## Available data
::::::::::
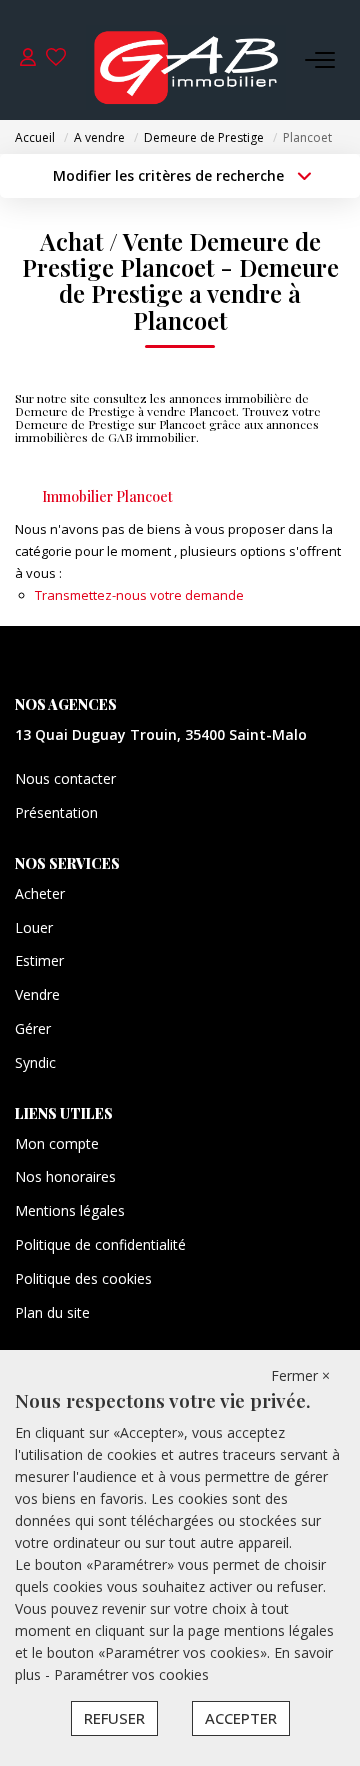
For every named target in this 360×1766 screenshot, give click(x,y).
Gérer (33, 1028)
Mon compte (57, 1143)
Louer (34, 927)
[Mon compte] (28, 59)
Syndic (35, 1062)
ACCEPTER (241, 1718)
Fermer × (300, 1375)
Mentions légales (70, 1210)
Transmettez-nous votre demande (139, 595)
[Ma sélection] (56, 59)
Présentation (56, 812)
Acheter (40, 893)
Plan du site (52, 1312)
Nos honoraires (65, 1176)
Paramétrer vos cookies (131, 1674)
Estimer (39, 960)
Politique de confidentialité (100, 1244)
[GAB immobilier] (186, 60)
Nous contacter (65, 778)
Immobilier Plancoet (107, 496)
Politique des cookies (83, 1278)
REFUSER (114, 1718)
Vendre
::::::::::
## Work instructions
All lines from the one that contains "Acheter (40, 893)" to the end of the records above are to be copied exactly; leave out the rest.

## Completed task
Acheter (40, 893)
Plan du site (52, 1312)
Nos honoraires (65, 1176)
Paramétrer vos cookies (131, 1674)
Estimer (39, 960)
Politique de confidentialité (100, 1244)
[GAB immobilier] (186, 60)
Nous contacter (65, 778)
Immobilier Plancoet (107, 496)
Politique des cookies (83, 1278)
REFUSER (114, 1718)
Vendre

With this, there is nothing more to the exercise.